Na percepção dos autores, boa parte do empresariado brasileiro vê o oceano de forma limitada e pragmática – acima de tudo como fonte de recursos – e considera a conservação como obstáculo ao desenvolvimento. “O setor privado ainda não despertou para a importância do tema como elemento central de políticas internas de sustentabilidade”, afirma Turra. Padovani conta que isso vem mudando no cenário internacional, onde já desponta uma visão da conservação como parte do negócio e não um preço a se pagar por fora. “Precisamos construir essa compreensão de que os bens e serviços da natureza, dos quais dependemos, por sua vez dependem da manutenção de uma rede de funcionamento natural e autorregulada”, argumenta.
Mudanças climáticas
O Diagnóstico reitera a relação intrínseca entre Oceano e clima. Se, por um lado, o Oceano e a zona costeira atuam como amortecedores contra as mudanças climáticas – sequestrando e estocando carbono e atenuando eventos extremos –, por outro as alterações do clima contribuem para a elevação do nível médio do mar, com ressacas de maior alcance, acidificação e aumento da temperatura da água causando impactos sobre a biodiversidade, os serviços ecossistêmicos e o bem-estar humano.
Faltando um mês para o fim do ano mais quente dos últimos 125 mil anos, marcado por temperaturas marítimas recorde, e a uma semana da 28ª Conferência do Clima (Conferência das Partes da Convenção Quadro das Nações Unidas sobre Mudanças do Clima/COP28) em Dubai, era de se esperar que o ecossistema marinho e as políticas a ele relacionadas ganhassem mais espaço nas conversas e que países-membros da ONU incluíssem políticas efetivas para o Oceano em seus planos de combate às mudanças climáticas. “Embora haverá um ou outro evento na agenda oficial da COP 28 que discutirá o potencial do Oceano para mitigar e se adaptar às mudanças climáticas e aos seus efeitos, por exemplo, por meio de novas fontes de energia, eu vejo essas discussões ainda muito longe dos principais debates e negociações propostas. Certamente o tema Oceano deveria ter mais visibilidade dado sua importância”, desabafa Seixas.
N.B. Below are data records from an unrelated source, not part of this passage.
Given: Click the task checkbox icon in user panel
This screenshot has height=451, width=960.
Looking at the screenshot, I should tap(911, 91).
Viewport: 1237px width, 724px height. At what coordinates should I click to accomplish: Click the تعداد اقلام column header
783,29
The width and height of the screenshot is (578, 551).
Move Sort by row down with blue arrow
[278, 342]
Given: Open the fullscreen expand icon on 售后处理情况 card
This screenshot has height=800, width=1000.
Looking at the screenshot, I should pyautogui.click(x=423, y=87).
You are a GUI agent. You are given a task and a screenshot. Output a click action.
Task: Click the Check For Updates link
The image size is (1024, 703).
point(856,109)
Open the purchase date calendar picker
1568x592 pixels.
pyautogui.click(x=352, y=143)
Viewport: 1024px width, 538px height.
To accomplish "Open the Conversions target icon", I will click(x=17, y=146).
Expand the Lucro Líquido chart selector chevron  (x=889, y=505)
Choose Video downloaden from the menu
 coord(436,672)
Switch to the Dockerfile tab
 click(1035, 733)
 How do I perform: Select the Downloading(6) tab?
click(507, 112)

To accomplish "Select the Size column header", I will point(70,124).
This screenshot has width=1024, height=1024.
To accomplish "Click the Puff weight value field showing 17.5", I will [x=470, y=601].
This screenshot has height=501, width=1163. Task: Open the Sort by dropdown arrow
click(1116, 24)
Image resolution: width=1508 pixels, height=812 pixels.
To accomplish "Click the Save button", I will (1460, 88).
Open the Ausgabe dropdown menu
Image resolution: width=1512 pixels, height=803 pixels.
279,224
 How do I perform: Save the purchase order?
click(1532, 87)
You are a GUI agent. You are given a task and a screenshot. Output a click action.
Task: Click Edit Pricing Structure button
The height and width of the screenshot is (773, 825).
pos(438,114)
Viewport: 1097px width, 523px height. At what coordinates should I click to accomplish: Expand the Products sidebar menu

Conhecimentos indígenas e tradicionais
O estudo enaltece a complementaridade dos diferentes saberes e salienta que um Oceano sustentável depende da aplicação dos sistemas de conhecimento científico e tradicionais. “Em meio à crise ambiental mundial percebemos que nossa civilização está errando em vários aspectos. Nós perdemos o contato com o mundo natural e precisamos reaprender o respeito à natureza com aqueles que ainda detêm essa sabedoria em sua cultura e em suas práticas. Povos indígenas e comunidades tradicionais são direta e imediatamente afetados por impactos de degradação ambiental e por isso fazem parte da solução”, alerta Padovani.